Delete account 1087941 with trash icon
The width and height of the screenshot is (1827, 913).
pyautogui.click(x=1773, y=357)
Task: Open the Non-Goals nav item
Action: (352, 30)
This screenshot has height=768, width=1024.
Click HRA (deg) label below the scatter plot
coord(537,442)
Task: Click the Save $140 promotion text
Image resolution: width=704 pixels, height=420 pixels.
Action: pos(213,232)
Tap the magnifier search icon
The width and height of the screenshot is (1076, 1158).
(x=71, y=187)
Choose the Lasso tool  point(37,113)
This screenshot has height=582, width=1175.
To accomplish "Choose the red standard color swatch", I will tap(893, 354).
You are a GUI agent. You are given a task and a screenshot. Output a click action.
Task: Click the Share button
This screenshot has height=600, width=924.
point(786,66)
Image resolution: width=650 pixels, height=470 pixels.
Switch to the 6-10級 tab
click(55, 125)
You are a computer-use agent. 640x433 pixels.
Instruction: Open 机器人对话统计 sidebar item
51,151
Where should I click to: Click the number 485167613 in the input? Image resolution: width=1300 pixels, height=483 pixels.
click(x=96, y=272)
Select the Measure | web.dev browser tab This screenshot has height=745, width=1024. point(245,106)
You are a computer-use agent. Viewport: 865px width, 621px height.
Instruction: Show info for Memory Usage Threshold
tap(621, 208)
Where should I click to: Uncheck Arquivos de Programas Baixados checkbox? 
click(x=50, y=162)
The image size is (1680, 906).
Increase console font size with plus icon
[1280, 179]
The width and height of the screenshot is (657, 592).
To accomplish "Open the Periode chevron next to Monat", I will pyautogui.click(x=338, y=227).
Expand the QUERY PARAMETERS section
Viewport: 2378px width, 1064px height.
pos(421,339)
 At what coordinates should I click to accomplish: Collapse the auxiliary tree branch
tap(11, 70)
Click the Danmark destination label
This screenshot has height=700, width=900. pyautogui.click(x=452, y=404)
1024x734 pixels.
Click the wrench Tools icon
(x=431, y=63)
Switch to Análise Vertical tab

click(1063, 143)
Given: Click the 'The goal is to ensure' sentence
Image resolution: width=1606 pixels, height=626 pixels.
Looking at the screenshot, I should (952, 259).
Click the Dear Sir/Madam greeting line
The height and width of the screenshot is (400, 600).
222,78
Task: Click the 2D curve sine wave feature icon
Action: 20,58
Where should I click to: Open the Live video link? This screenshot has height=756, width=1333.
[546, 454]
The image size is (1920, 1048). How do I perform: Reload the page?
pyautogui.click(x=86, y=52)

◇ ◇ ◇

| Task item |
Reproduce every line in the records above that contains the word "Choose".

| Response for this exercise |
Choose the Lasso tool  point(37,113)
To accomplish "Choose the red standard color swatch", I will tap(893, 354).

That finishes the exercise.